Река прислушалась, однако никакого поезда не услышала. Никаких гудков вдалеке, ни приглушенного перестука колес. Ничего.

– Вон там станция, – сказала она, разглядев рядом с семафором приземистое строение. В душе у нее царила опустошенность, и ей требовалось чем-то себя занять. И она зашагала в сторону станции.

– Ты куда? – крикнул ей в спину Каген.

Она не стала замедлять шага. Вскоре подошвы его ботинок зашуршали у нее за спиной по гравию насыпи. И еще спустя миг он уже шагал рядом с ней. – Я спросил тебя, куда ты направилась?

– На станцию, – ответила она. – Нужно, чтобы нам освободили путь.

Она закрыла глаза и снова открыла, но тупая боль не отступала. Леонард, подумала она, ну почему ты не мог мне солгать? Что мешало тебе сказать, что ты любишь меня?

Прожектор локомотива освещал им путь, и они подошли к станции. Жалюзи на окне были неплотно закрыты, и на крошечную платформу проливался луч света. Этого было достаточно, чтобы прочесть надпись на кирпичной стене: Варффум.

Река быстро посмотрела на Кагена и, заметив в его руках пистолет, распахнула дверь. В глаза ей тотчас ударил яркий свет, и она прищурилась. За письменным столом сидел мужчина средних лет, чем-то напомнивший ей собственного отца, когда тот был моложе. Вместе с ним в кабинет ворвался порыв ветра, и мужчина поднял голову. Заметив их, он сглотнул. Река увидела, как его кадык несколько раз дернулся вверх и вниз.

– Нам нужна ветка до Эйтхейзена, – сказала она по-голландски, не пускаясь ни в какие объяснения. – Вы меня поняли?

Мужчина за столом – в свете масляной лампы его лицо имело нездоровый желтоватый оттенок – посмотрел не на нее, а куда-то ей за спину. Понятно, это он заметил Кагена с пистолетом в руке. На столе ровной линией выстроились четыре большие бутылки. Река принюхалась и уловила запах: пиво.

– Вы из Сопротивления? – спросил он негромко.

– У нас поезд с евреями, – ответила Река, – и нам нужно в Эйтхейзен. А оттуда в Ваддензее, где нас ждут лодки.

Иногда полезно говорить правду, подумала она, глядя, как глаза мужчины с каждым мгновением становятся все больше и больше на нездоровом желтом лице.

– Возможно, нас преследуют немцы. Мы точно не знаем. Но нам обязательно нужно в Эйтхейзен. Если мы туда не попадем, немцы нас всех убьют.

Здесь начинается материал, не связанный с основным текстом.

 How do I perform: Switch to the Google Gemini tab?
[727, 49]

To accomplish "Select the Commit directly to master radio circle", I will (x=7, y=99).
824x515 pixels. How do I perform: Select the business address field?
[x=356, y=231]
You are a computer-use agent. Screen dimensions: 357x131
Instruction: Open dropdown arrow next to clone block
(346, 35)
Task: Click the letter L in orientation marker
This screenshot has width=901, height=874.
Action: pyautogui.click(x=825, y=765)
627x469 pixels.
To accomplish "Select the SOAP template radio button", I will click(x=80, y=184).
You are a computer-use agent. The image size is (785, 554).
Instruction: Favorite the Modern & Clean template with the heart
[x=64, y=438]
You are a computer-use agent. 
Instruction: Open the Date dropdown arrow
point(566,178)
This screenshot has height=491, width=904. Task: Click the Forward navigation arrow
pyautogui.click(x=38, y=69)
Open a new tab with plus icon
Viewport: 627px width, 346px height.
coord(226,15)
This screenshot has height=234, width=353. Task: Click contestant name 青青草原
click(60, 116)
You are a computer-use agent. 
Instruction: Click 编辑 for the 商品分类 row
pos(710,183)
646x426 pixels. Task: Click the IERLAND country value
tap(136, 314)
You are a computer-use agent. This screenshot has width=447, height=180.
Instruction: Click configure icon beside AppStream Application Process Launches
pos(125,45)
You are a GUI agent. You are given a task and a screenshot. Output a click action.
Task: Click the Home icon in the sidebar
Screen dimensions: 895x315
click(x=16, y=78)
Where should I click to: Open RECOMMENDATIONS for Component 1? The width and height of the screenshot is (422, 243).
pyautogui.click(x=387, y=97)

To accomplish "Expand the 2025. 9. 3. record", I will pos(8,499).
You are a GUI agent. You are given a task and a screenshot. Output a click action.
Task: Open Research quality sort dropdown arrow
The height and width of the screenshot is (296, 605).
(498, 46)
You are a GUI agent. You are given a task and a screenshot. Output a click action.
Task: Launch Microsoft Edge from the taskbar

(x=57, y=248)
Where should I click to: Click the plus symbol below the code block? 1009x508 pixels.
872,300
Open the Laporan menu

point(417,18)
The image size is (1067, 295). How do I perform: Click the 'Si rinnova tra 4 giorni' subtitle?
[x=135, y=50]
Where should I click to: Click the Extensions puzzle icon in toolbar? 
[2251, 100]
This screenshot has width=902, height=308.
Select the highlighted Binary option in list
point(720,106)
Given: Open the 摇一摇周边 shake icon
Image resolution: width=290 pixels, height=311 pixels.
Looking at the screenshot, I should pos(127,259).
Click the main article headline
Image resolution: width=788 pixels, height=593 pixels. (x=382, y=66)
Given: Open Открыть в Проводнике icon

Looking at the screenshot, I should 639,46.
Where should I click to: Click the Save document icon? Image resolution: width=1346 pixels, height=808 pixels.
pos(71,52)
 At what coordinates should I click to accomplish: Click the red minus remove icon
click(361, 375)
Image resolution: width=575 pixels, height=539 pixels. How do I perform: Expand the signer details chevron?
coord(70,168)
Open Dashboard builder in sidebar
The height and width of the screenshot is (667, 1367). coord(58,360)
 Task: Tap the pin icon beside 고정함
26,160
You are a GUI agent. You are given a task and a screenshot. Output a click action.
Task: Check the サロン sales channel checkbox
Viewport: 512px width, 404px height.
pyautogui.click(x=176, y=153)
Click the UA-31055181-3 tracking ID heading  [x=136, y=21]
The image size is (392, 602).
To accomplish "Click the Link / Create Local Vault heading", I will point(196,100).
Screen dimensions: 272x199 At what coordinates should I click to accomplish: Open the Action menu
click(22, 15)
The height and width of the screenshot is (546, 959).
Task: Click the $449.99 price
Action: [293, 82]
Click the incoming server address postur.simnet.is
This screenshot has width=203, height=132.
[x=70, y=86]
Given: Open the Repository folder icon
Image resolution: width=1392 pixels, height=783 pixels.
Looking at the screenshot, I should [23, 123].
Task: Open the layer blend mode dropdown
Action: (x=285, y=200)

– Начальник станции в Гронингене приказал мне заблокировать путь, – пояснил дежурный. – Приказ СД. – Он взял ближайшую бутылку и сделал долгий глоток. – До Эйтхейзена всего восемь километров.

Значит, немцы все-таки уже преследуют поезд, подумала Река.

– У нас женщины и дети, – сказала она, вспомнив о людях в товарных вагонах. – И старики. Им не хватит сил пройти это расстояние, а оттуда еще до Ваддензее. Да и времени у нас тоже нет.

Дежурный посмотрел на нее, прищурив глаза, – то ли по причине тусклого освещения, то ли от выпитого пива.

– Знал я когда-то одного еврея, – произнес он негромко.

Где-то рядом послышались голоса. Она бросила взгляд на дежурного через плечо и увидела на столике рядом со стеной массивный радиоприемник. Он был настроен на волну «Радио Оранж», вещавшего из Англии. Диктор по-голландски что-то монотонно говорил о Варшаве, о тамошнем гетто, в котором до сих пор тлеют очаги сопротивления.